[Stored data entries]
..........
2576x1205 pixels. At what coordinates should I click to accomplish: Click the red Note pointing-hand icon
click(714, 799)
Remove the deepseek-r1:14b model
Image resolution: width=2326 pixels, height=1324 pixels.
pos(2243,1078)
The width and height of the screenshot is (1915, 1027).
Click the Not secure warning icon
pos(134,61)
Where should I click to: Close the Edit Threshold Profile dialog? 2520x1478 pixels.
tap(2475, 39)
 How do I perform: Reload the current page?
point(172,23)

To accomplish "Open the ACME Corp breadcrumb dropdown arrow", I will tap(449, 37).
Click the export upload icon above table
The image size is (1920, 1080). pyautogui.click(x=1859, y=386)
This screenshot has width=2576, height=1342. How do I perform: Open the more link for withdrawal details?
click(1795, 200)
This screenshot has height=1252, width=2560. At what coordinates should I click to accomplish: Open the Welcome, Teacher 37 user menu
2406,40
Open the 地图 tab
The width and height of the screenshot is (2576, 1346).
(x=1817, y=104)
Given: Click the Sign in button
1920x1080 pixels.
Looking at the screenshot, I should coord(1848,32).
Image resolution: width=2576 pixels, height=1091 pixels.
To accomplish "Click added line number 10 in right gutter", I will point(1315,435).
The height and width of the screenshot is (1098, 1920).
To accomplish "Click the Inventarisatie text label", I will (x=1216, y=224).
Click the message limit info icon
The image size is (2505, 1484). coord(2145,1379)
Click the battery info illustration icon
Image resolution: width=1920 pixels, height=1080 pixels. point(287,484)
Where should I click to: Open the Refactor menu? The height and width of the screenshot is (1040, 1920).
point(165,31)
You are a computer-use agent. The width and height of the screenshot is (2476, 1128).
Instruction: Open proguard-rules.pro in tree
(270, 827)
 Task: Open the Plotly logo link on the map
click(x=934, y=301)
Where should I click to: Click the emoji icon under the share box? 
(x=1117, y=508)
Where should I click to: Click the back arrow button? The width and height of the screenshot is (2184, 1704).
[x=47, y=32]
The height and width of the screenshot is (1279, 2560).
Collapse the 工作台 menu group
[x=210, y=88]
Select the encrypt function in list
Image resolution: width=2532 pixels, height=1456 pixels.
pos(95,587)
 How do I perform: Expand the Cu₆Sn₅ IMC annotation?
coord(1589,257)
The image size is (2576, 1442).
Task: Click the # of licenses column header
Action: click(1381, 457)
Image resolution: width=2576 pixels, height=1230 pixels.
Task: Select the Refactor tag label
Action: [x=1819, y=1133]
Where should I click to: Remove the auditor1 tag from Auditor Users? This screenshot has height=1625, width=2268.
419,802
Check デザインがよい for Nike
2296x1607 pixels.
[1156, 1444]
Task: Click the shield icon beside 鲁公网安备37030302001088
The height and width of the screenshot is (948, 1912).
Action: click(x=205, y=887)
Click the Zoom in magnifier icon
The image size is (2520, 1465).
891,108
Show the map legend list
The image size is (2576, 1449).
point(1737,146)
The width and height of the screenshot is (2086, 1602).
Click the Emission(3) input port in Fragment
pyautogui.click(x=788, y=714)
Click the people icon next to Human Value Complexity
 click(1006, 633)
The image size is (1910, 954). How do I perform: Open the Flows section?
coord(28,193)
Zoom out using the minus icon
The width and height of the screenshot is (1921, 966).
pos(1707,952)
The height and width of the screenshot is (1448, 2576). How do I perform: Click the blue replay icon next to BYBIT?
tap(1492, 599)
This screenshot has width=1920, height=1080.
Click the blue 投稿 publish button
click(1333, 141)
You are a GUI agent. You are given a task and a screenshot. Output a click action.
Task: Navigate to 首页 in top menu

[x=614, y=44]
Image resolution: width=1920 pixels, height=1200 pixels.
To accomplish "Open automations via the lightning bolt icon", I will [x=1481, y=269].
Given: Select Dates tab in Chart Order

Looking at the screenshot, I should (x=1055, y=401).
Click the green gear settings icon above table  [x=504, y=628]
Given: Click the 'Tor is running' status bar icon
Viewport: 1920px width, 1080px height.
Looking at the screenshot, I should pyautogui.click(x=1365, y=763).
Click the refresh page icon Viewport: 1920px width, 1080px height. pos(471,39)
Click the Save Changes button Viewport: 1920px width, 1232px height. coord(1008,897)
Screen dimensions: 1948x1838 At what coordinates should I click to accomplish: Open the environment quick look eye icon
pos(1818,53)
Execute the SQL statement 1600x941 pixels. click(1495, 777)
..........
» Exercise directions
Restate word for word the entries above, starting at the line with "Where should I click to: Click the emoji" and ending at the line with "Image resolution: width=1920 pixels, height=1200", inclusive, and no others.

» Task answer
Where should I click to: Click the emoji icon under the share box? 
(x=1117, y=508)
Where should I click to: Click the back arrow button? The width and height of the screenshot is (2184, 1704).
[x=47, y=32]
The height and width of the screenshot is (1279, 2560).
Collapse the 工作台 menu group
[x=210, y=88]
Select the encrypt function in list
Image resolution: width=2532 pixels, height=1456 pixels.
pos(95,587)
 How do I perform: Expand the Cu₆Sn₅ IMC annotation?
coord(1589,257)
The image size is (2576, 1442).
Task: Click the # of licenses column header
Action: click(1381, 457)
Image resolution: width=2576 pixels, height=1230 pixels.
Task: Select the Refactor tag label
Action: [x=1819, y=1133]
Where should I click to: Remove the auditor1 tag from Auditor Users? This screenshot has height=1625, width=2268.
419,802
Check デザインがよい for Nike
2296x1607 pixels.
[1156, 1444]
Task: Click the shield icon beside 鲁公网安备37030302001088
The height and width of the screenshot is (948, 1912).
Action: click(x=205, y=887)
Click the Zoom in magnifier icon
The image size is (2520, 1465).
891,108
Show the map legend list
The image size is (2576, 1449).
point(1737,146)
The width and height of the screenshot is (2086, 1602).
Click the Emission(3) input port in Fragment
pyautogui.click(x=788, y=714)
Click the people icon next to Human Value Complexity
 click(1006, 633)
The image size is (1910, 954). How do I perform: Open the Flows section?
coord(28,193)
Zoom out using the minus icon
The width and height of the screenshot is (1921, 966).
pos(1707,952)
The height and width of the screenshot is (1448, 2576). How do I perform: Click the blue replay icon next to BYBIT?
tap(1492, 599)
This screenshot has width=1920, height=1080.
Click the blue 投稿 publish button
click(1333, 141)
You are a GUI agent. You are given a task and a screenshot. Output a click action.
Task: Navigate to 首页 in top menu

[x=614, y=44]
Image resolution: width=1920 pixels, height=1200 pixels.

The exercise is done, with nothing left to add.